Task brief
Begin your copy at the line that holds "You are a computer-use" and carry it through the final line of the data, writing out each line exactly and omitting pictures.

Saved entries
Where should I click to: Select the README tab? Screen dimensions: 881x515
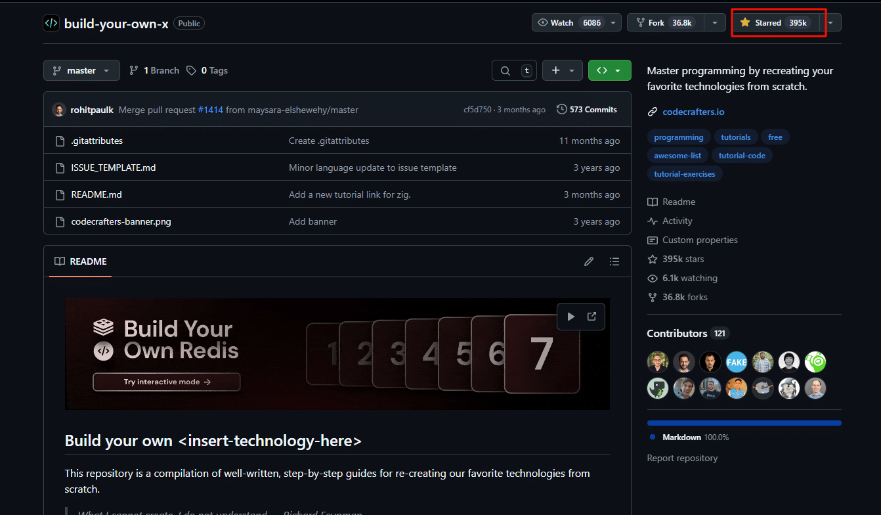pyautogui.click(x=81, y=261)
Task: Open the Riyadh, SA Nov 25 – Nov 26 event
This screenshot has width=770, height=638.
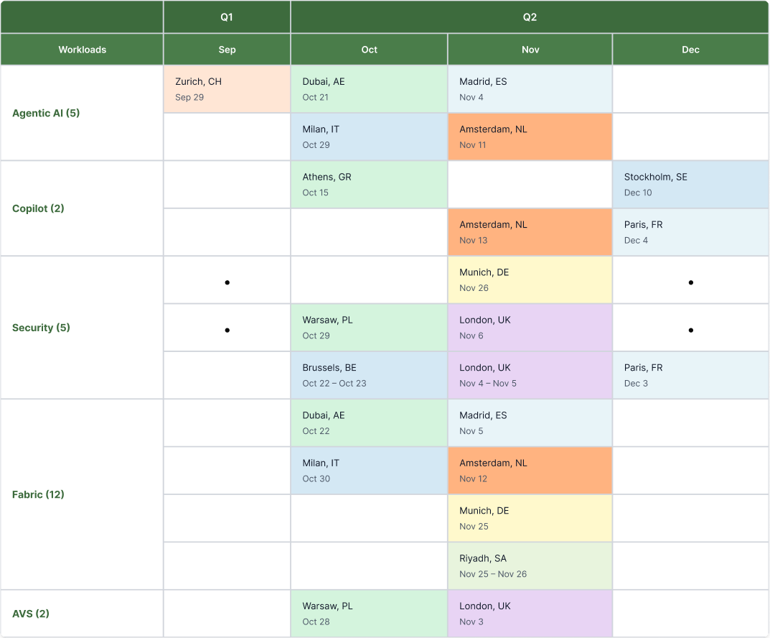Action: point(530,566)
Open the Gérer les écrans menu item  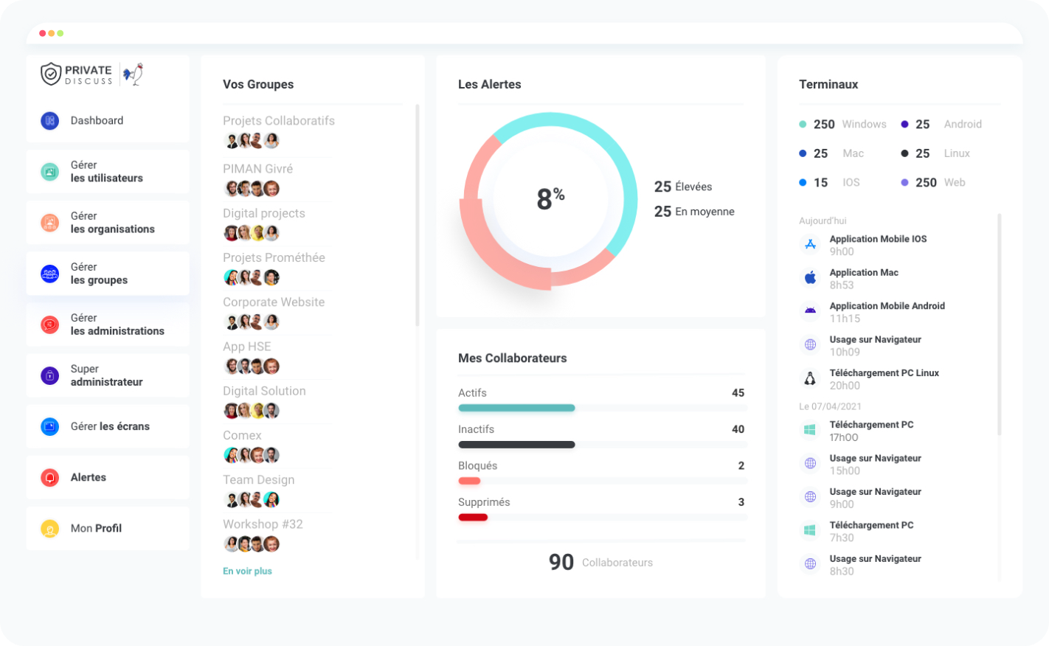coord(110,426)
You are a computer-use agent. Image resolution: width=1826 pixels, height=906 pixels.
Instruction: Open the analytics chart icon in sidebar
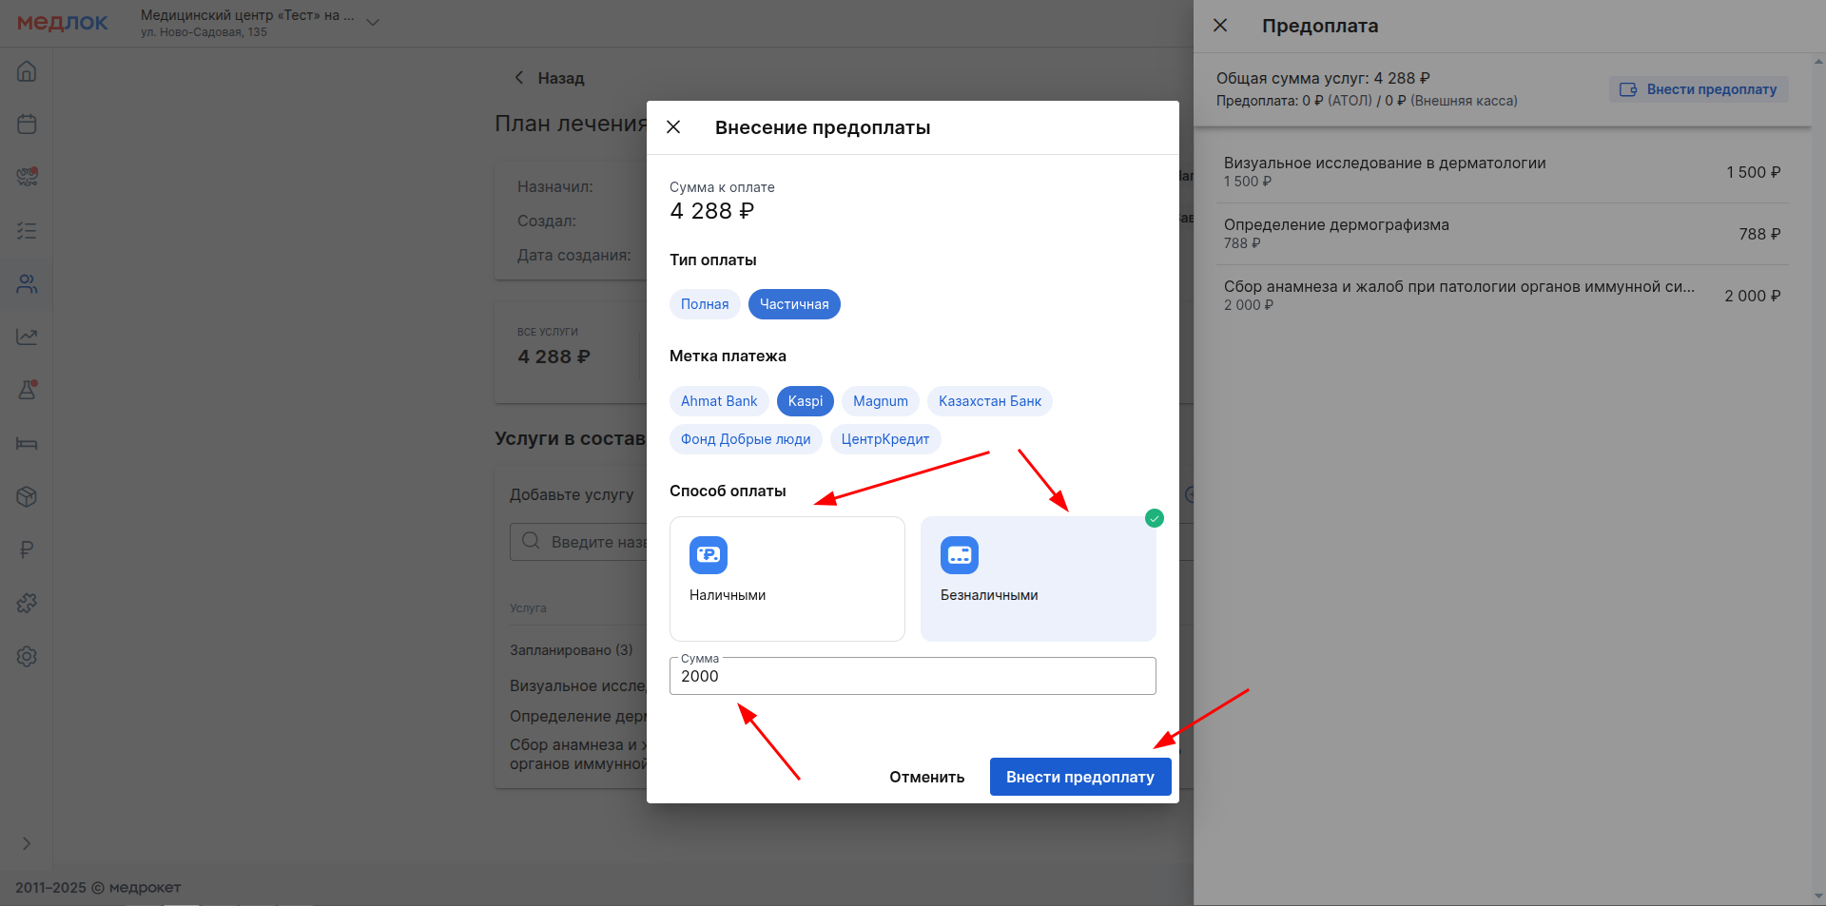pyautogui.click(x=27, y=337)
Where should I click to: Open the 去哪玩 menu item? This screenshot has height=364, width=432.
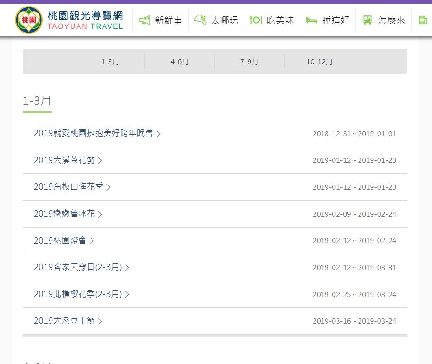224,20
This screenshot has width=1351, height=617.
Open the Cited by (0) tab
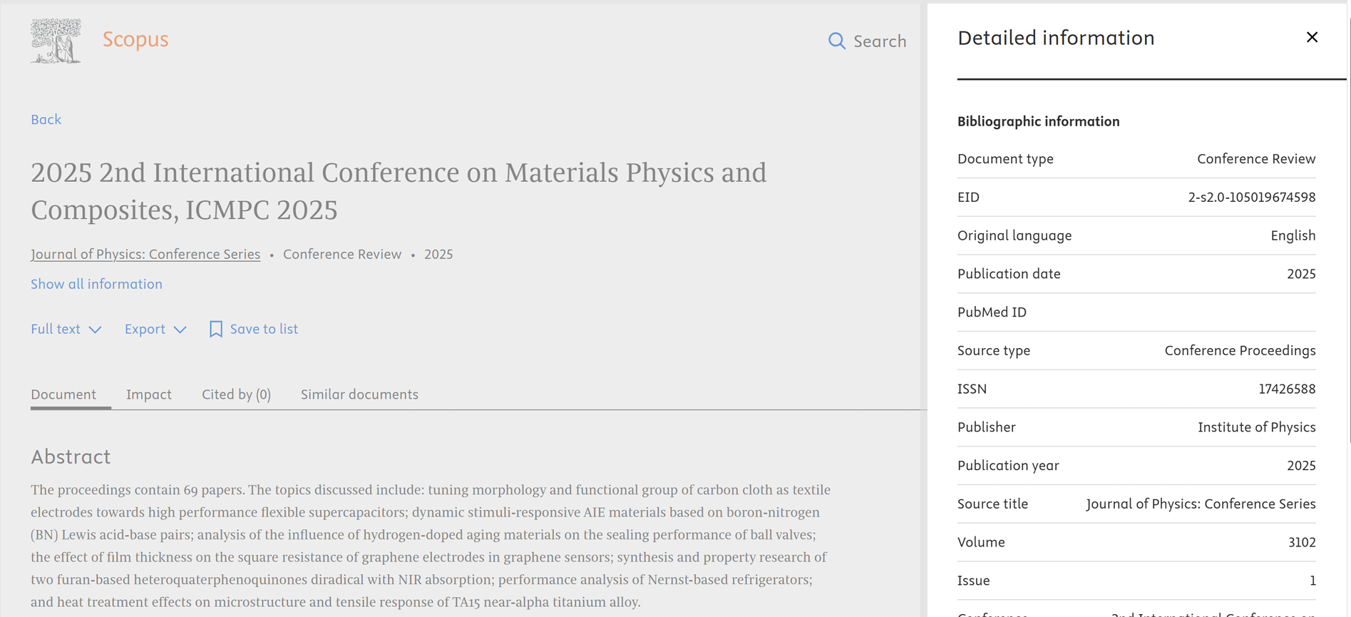[x=236, y=394]
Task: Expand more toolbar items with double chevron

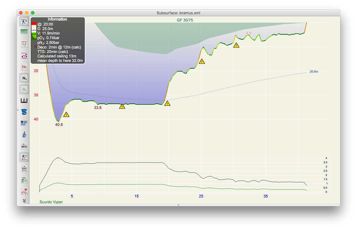Action: [x=24, y=200]
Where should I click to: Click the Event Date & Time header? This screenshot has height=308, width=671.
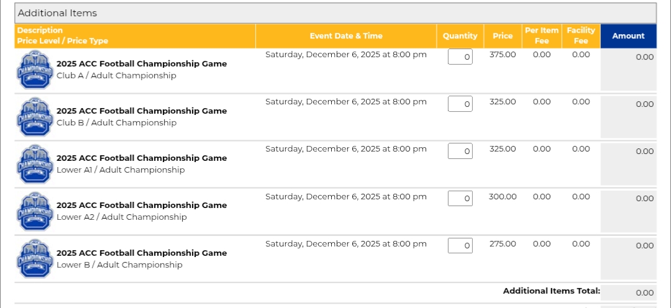click(x=346, y=36)
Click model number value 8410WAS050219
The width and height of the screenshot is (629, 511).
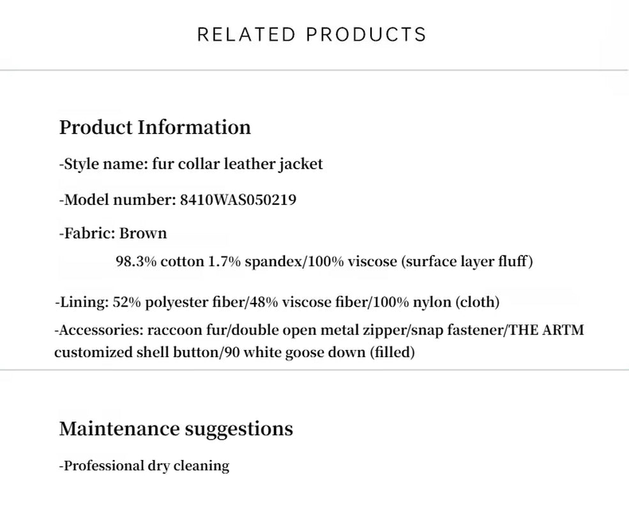[x=238, y=200]
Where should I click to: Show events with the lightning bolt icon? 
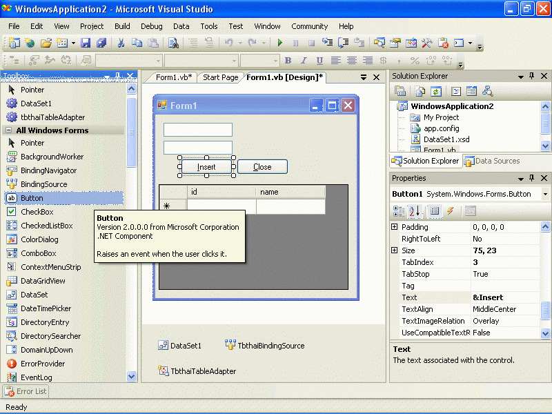coord(451,211)
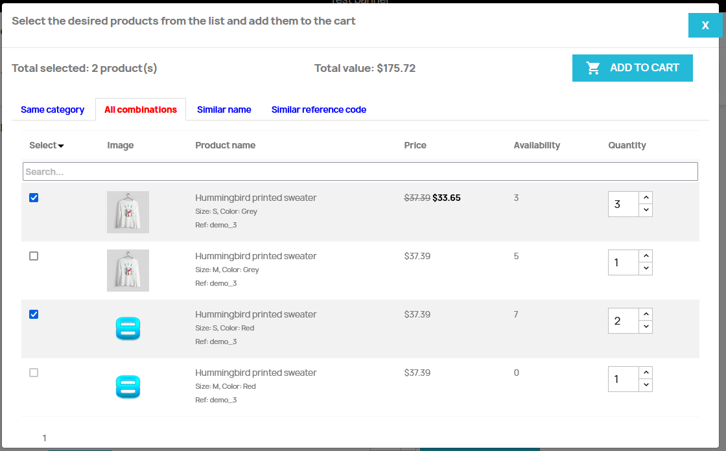This screenshot has height=451, width=726.
Task: Switch to the Same category tab
Action: (53, 110)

Solution to this exercise
You are a computer-use agent. Image resolution: width=1826 pixels, height=906 pixels.
Instruction: Open the analytics chart icon in sidebar
pyautogui.click(x=27, y=337)
Where should I click to: Open the 去哪玩 menu item? This screenshot has height=364, width=432.
224,20
This screenshot has width=1351, height=617.
Open the Cited by (0) tab
[x=236, y=394]
Task: Expand more toolbar items with double chevron

Action: [x=24, y=200]
Where should I click to: Click the Event Date & Time header? This screenshot has height=308, width=671.
click(x=346, y=36)
Click model number value 8410WAS050219
The width and height of the screenshot is (629, 511).
[x=238, y=200]
Where should I click to: Show events with the lightning bolt icon? 
coord(451,211)
This screenshot has height=451, width=726.
Task: Switch to the Same category tab
Action: (53, 110)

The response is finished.